Authors:
Harilaos Papachristou, Marios Theodorou, Klavdia Neophytou, & Georgia Panayiotou
Abstract:
Social anxiety in adolescence can have severe consequences including underachievement and school drop-out, psychopathology, and substance use disorders. The development of social anxiety in adolescents is a complex and poorly understood process. Temperamental predispositions such as behavioural inhibition are significant risk factors but the specific path leading from behavioural inhibition to social anxiety remains unclear. One potential pathway is that temperament leads to social anxiety through learned self-regulation strategies and cognitive predispositions, a hypothesis that has not yet been investigated in adolescents.
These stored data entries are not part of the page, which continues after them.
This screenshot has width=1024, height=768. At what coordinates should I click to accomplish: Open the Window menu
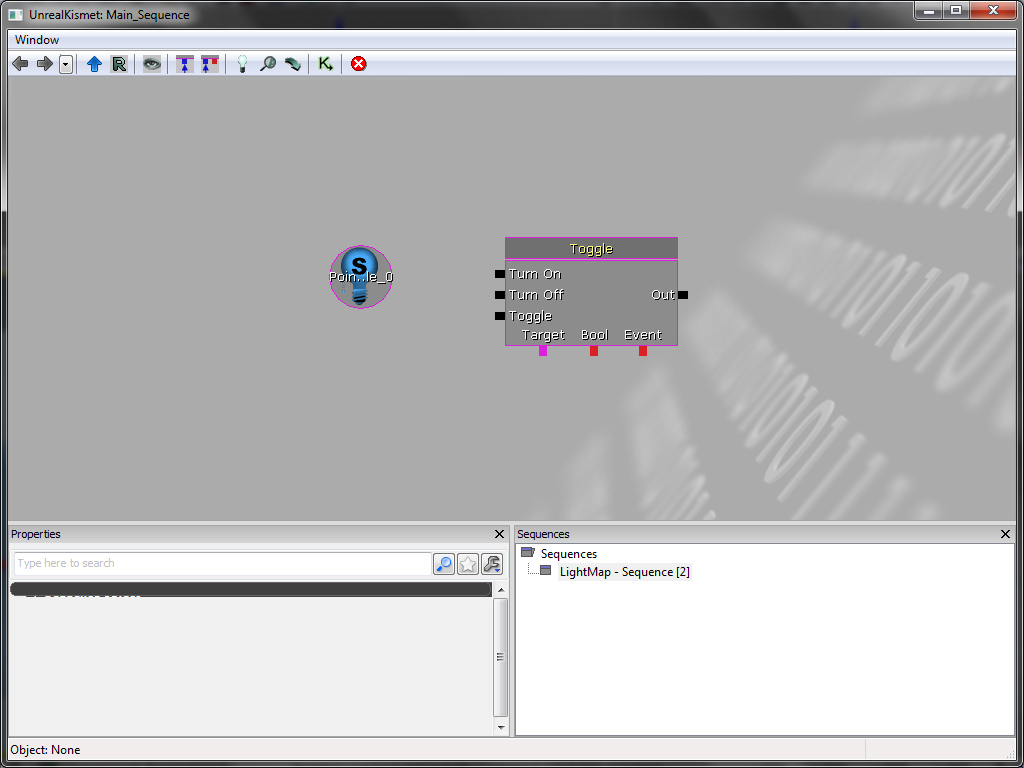[37, 40]
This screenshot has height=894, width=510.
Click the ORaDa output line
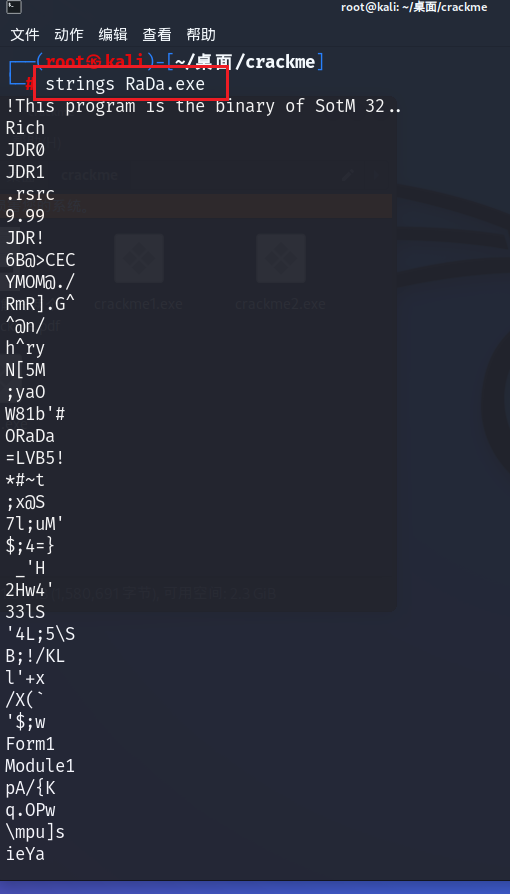[x=30, y=436]
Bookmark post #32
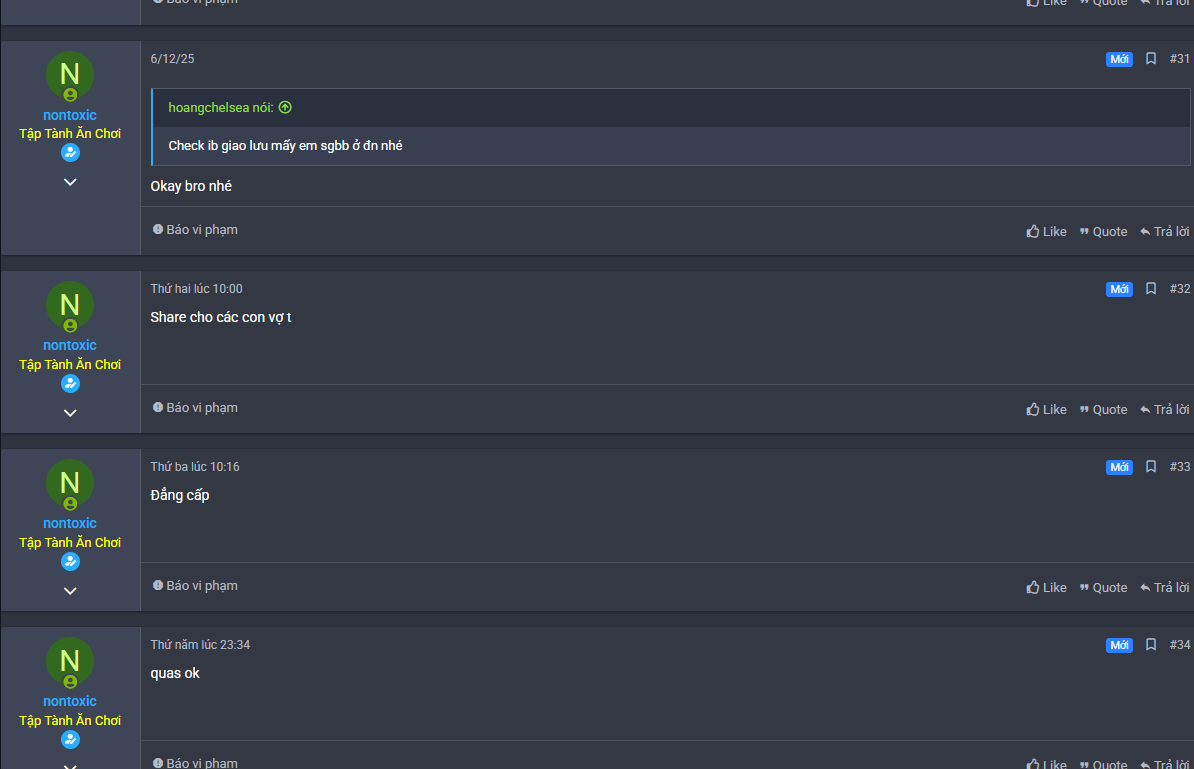Viewport: 1194px width, 769px height. click(1151, 289)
In an attempt to investigate further this idea, we ran parallel multiple mediation analysis to examine whether greater behavioural inhibition system sensitivity is linked to higher social anxiety via greater anxiety sensitivity and experiential avoidance levels in a random community sample of high-school adolescents (N= 718). The results confirmed our hypotheses. Independently of gender and after controlling for anxiety psychopathology and depression levels, greater behavioural inhibition system sensitivity was associated with more severe social anxiety in adolescents both directly and indirectly through greater experiential avoidance and more severe anxiety sensitivity. Given the fact that social anxiety is a serious cause of academic and social impairment in adolescence, the present findings suggest malleable risk factors that can be effectively addressed in targeted prevention and treatment interventions. Results are discussed in light of previous relevant findings and in relation to relevant theoretical and methodological issues and clinical implications.